Это было дело рук так называемой полевой жандармерии, — заключает отец. — Учитывая, что господ жандармов с каждым днем всё больше охватывала паника, что они все меньше церемонились с арестованными и процессы по обвинению в государственной измене завершали быстро, ты бы тоже держал язык за зубами. Впрочем, даже если бы помалкивал, тебя все равно могли повесить, скажем так, по ошибке. Например, отставших от своей части солдат — бедолаг, число которых постоянно росло, ведь немецкие дивизии уничтожались одна за другой — ждала судьба пораженцев и дезертиров.
После этого фрагмента в записи следует долгое молчание. Судя по всему, мы возвращаемся в палату, я слышу на пленке наши шаги, а иногда — или мне это только чудится (?) — дыхание отца. Потом приходит медсестра, приносит чай, слышно, как кто-то (он? она?) размешивает ложечкой сахар. «Время посещения заканчивается, — объявляет она, — ваш отец поправляется, но не следует слишком его утомлять».
— Но потом, к весне, меня, слава Богу, перевели на Запад…
Понятно, что там отцу было куда как легче. Впрочем, Арденнская операция провалилась, и над забавной фотографией, на которой пленные (и явно мерзнущие) англичане, в одних трусах и касках, развешивают белье на веревке, именуя ее SIEGFRIED-LINE,[39]
смеяться ему пришлось недолго. А когда он описывает, как военный корреспондент Хениш утром выехал из милого, мирного, идиллического городка Сен-Вит, а вечером обнаружил вместо него груду дымящихся развалин, я слышу, что у него комок в горле.
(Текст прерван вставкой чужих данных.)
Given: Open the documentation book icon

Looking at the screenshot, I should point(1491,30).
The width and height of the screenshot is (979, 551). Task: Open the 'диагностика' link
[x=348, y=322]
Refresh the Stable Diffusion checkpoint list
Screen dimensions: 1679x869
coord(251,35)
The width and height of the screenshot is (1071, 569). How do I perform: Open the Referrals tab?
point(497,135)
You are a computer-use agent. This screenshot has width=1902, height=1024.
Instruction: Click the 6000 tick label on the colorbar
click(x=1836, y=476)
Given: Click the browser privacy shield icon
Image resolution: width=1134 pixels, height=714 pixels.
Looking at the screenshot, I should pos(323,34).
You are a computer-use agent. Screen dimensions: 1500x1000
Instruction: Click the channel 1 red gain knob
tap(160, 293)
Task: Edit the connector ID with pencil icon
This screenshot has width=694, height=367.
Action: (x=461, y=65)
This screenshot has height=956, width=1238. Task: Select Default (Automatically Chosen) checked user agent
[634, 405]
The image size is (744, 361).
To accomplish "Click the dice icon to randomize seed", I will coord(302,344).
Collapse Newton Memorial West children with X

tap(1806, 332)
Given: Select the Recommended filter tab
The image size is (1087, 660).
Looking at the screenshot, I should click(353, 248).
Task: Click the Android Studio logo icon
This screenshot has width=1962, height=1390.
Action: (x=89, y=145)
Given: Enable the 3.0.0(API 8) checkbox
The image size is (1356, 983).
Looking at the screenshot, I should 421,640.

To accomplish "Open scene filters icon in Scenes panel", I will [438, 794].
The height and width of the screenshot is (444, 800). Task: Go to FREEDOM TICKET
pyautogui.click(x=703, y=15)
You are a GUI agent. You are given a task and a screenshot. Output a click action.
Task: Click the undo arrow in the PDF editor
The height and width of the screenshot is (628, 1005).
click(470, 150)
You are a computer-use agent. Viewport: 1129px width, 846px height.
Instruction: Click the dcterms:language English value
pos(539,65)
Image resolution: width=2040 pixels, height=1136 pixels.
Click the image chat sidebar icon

И все же именно здесь война вновь превращается для него в приключение.Более того, в каком-то смысле только сейчас впервые смог проявиться как следует его авантюрный дух. Хотя, надо признать, проявился он по-новому. Хорошо, пусть корреспондент Хениш, маленький человек, сражался не на той стороне, а именно, на стороне побежденных. Но теперь возникает вопрос: как с наименьшими издержками выпутаться из нынешнего непростого положения?
Вот, например, он залег в укрытии, на восточном берегу Рейна, напротив Ремагена, и ждет, когда взлетит на воздух мост. С противоположного холмистого берега один за другим съезжают американские танки. Но все идет по плану, мы дождемся, пока третий танк окажется ровно на середине моста, названного в честь генерала Людендорфа. А потом раздастся взрыв, и у отца — по крайней мере, в такие моменты его по-прежнему охватывает профессиональный азарт, — получится отличный КАДР.
Первый танк приближается и въезжает на мост: хорошо. За ним, с дистанцией примерно метров в двадцать, — второй. Потом третий. Камера репортера новостей, окопавшегося рядом с отцом, начинает жужжать. Но вот на мост вкатывает танк номер четыре, а номер три уже давным-давно миновал роковую середину! В чем дело? К мосту подъезжает номер пятый, а номер первый уже на правом берегу реки. Вот уже по мосту движутся танки номер шесть и номер семь, а за ними бежит пехота. «В конце концов, — говорит отец, — до нас дошло, что мост НЕ взлетит на воздух. Либо потому, что взрывчатка подмокла, либо саботаж, — а впрочем, какая разница?»